Type out each record word for word. Pictures stay out.

---- Input data

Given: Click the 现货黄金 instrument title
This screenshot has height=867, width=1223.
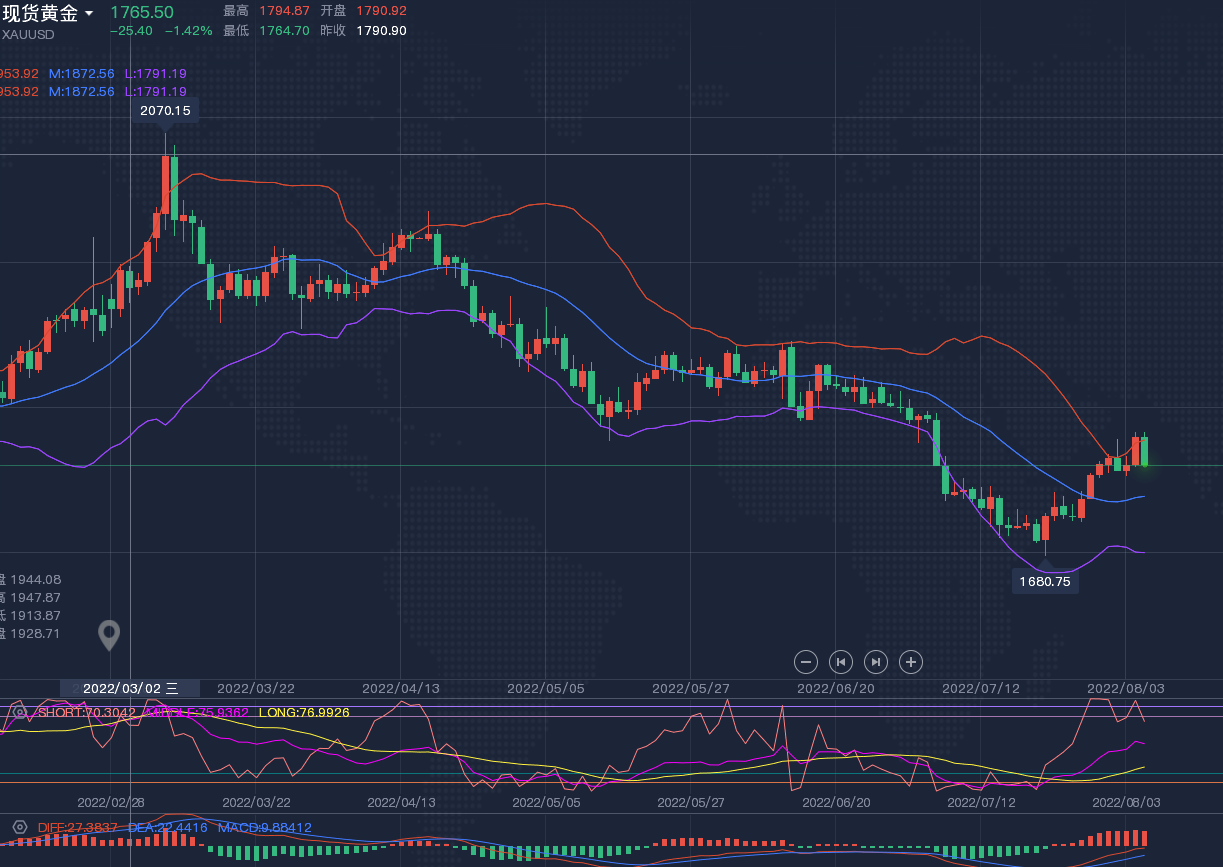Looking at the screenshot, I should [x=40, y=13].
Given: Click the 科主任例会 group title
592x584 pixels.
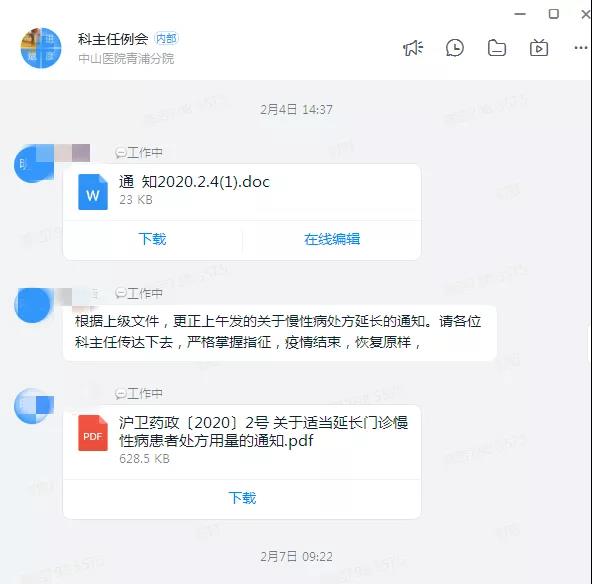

--------

• Response to this exercise:
Given: Click the 现货黄金 instrument title
This screenshot has height=867, width=1223.
Looking at the screenshot, I should [x=40, y=13].
Given: Click the 科主任例会 group title
592x584 pixels.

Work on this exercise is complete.